CHAPITRE soixante
Restrictions
Point de vue d'Astrid
Je fais les cent pas dans ma chambre, ses mots continuaient à résonner dans ma tête, et mon cœur se serrait de douleur et de colère. Comment la Déesse de la Lune pouvait-elle être aussi méchante ? Comment pouvait-elle penser à associer Alpha Khalid avec une guenille ? Comment pouvait-elle me faire ça, sachant à quel point j'aime et veux vraiment être avec Alpha Khalid ? J'ai passé toute ma vie à nourrir des sentiments pour cet Homme, j'ai passé toute ma vie à l'aimer, à lui donner tout ce que j'avais, je lui ai tout donné, mon cœur, mon corps et mon âme, j'ai vécu pour lui, mon monde tourne autour de lui, mais qu'est-ce qui s'est passé ? Une guenille veut venir me prendre ce pour quoi j'ai tant souffert ? Une ordure veut saboter mon bonheur ? Ça n'arrivera jamais, pas tant que je suis en vie. Je dois faire quelque chose dès que possible, je dois corriger cette grosse erreur, que la Déesse de la Lune a commise, je suis sûre qu'il manque quelque chose ici...
Point de vue d'Alpha Khalid
Je crois qu'il est grand temps que je fasse quelque chose à propos de toute cette merde, je crois qu'il est grand temps que je découvre de quoi il retourne dans tout ce drame, ces sentiments, ces douleurs et tout le reste, il est grand temps que je découvre ça.

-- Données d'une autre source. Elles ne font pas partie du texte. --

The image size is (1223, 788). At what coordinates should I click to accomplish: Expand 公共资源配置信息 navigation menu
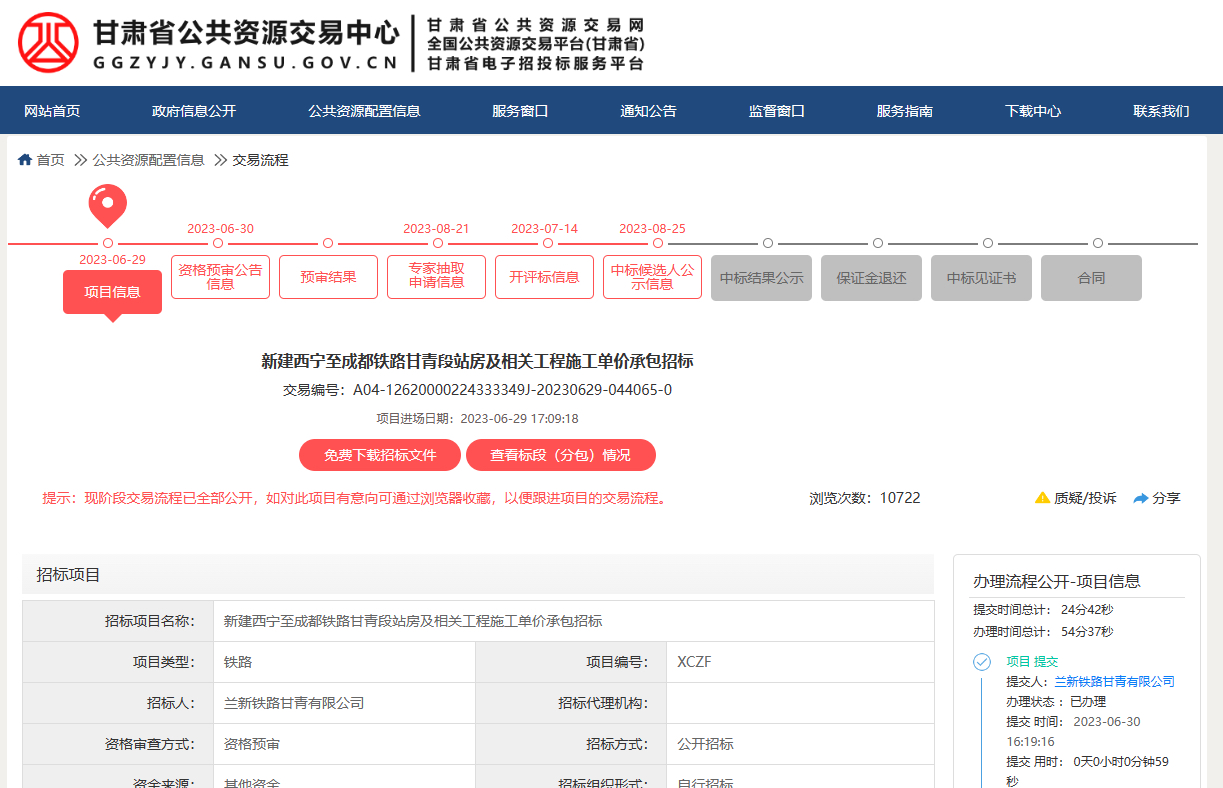(364, 111)
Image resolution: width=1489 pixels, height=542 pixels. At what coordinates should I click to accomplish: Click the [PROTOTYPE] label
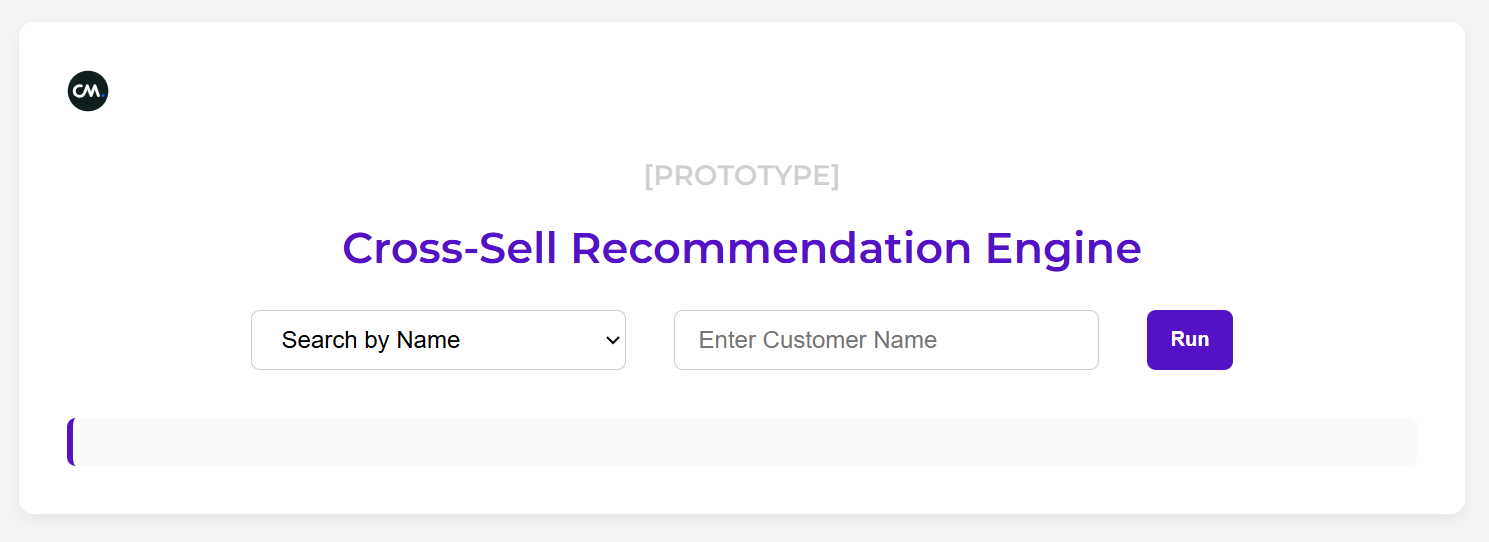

Il est encore tôt le matin, et je suis encore allongé sur mon lit, faible, à fixer le plafond, à soupirer presque toutes les secondes. J'en ai marre de toute cette merde, j'en ai marre de tout.
Laissant échapper un dernier profond soupir, je me suis levé en position assise et j'ai balancé mes jambes hors du lit, avant de me mettre sur mes pieds, après quoi j'ai marché d'un pas lent dans la salle de bain.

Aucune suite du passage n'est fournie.